Within the present disclosure, the word “exemplary” is used to mean “serving as an example, instance, or illustration.” Any implementation or aspect described herein as “exemplary” is not necessarily to be construed as preferred or advantageous over other aspects of the disclosure. Likewise, the term “aspects” does not require that all aspects of the disclosure include the discussed feature, advantage or mode of operation. The term “coupled” is used herein to refer to the direct or indirect coupling between two objects. For example, if object A physically touches object B, and object B touches object C, then objects A and C may still be considered coupled to one another—even if they do not directly physically touch each other. The terms “circuit” and “circuitry” are used broadly, and intended to include both hardware implementations of electrical devices and conductors that, when connected and configured, enable the performance of the functions described in the present disclosure, without limitation as to the type of electronic circuits, as well as software implementations of information and instructions that, when executed by a processor, enable the performance of the functions described in the present disclosure.
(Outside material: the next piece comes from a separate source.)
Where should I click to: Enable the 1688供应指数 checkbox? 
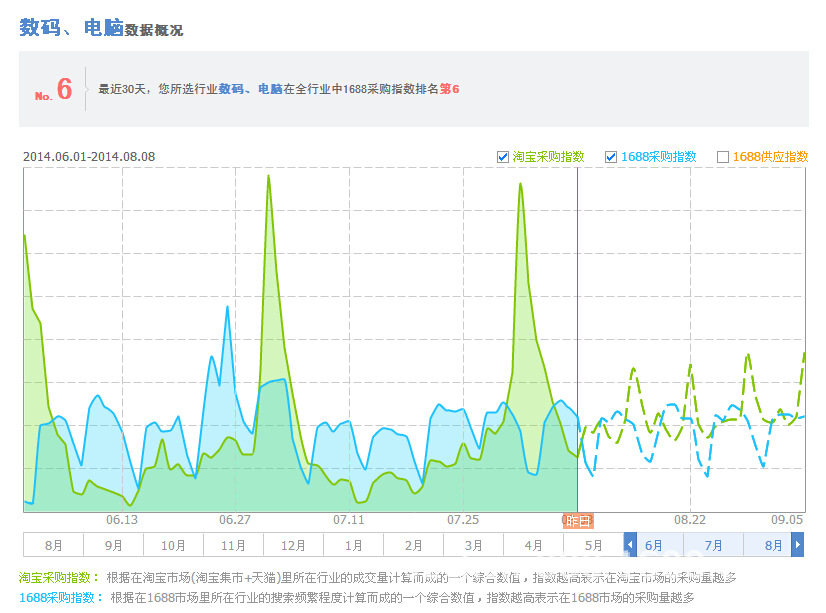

One or more of the components, steps, features and/or functions illustrated in the figures may be rearranged and/or combined into a single component, step, feature or function or embodied in several components, steps, or functions. Additional elements, components, steps, and/or functions may also be added without departing from novel features disclosed herein. The apparatus, devices, and/or components illustrated in the figures may be configured to perform one or more of the methods, features, or steps described herein. The novel algorithms described herein may also be efficiently implemented in software and/or embedded in hardware.
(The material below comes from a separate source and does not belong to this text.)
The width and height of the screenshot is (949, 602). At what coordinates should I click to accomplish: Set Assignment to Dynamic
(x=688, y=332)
It is to be understood that the specific order or hierarchy of steps in the methods disclosed is an illustration of exemplary processes. Based upon design preferences, it is understood that the specific order or hierarchy of steps in the methods may be rearranged. The accompanying method claims present elements of the various steps in a sample order, and are not meant to be limited to the specific order or hierarchy presented unless specifically recited therein.
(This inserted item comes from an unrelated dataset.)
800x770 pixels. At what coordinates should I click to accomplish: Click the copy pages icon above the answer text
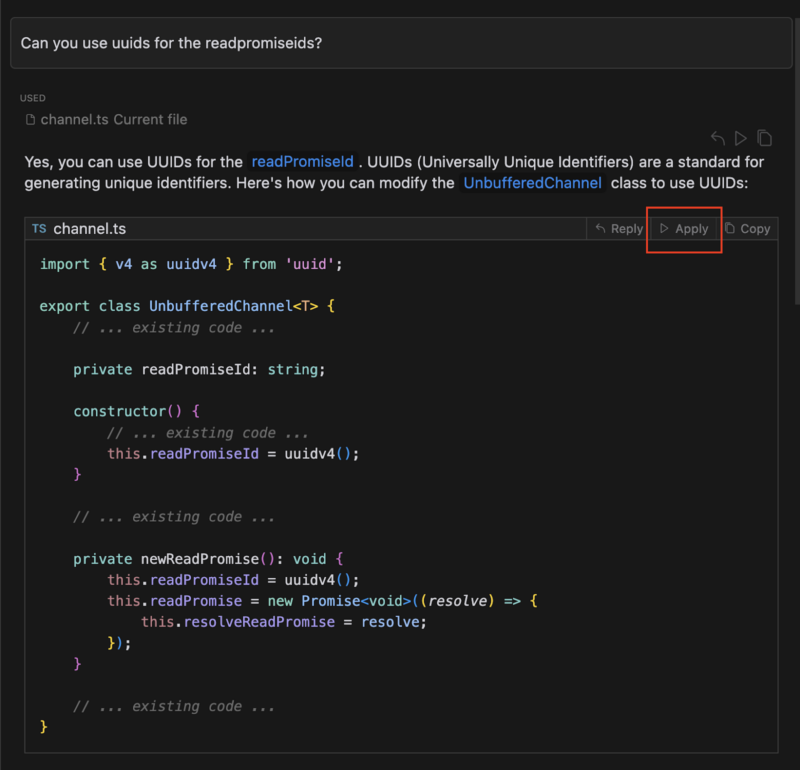point(763,137)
The previous description is provided to enable any person skilled in the art to practice the various aspects described herein. Various modifications to these aspects will be readily apparent to those skilled in the art, and the principles defined herein may be applied to other aspects. Thus, the claims are not intended to be limited to the aspects shown herein, but are to be accorded the full scope consistent with the language of the claims, wherein reference to an element in the singular is not intended to mean “one and only one” unless specifically so stated, but rather “one or more.” Unless specifically stated otherwise, the term “some” refers to one or more. A phrase referring to “at least one of” a list of items refers to any combination of those items, including single members. As an example, “at least one of: a, b, or c” is intended to cover: a; b; c; a and b; a and c; b and c; and a, b and c. All structural and functional equivalents to the elements of the various aspects described throughout this disclosure that are known or later come to be known to those of ordinary skill in the art are expressly incorporated herein by reference and are intended to be encompassed by the claims. Moreover, nothing disclosed herein is intended to be dedicated to the public regardless of whether such disclosure is explicitly recited in the claims. No claim element is to be construed under the provisions of 35 U.S.C. § 112, sixth paragraph, unless the element is expressly recited using the phrase “means for” or, in the case of a method claim, the element is recited using the phrase “step for.”

One skilled in the art would understand that various features of different embodiments may be combined or modified and still be within the spirit and scope of the present disclosure.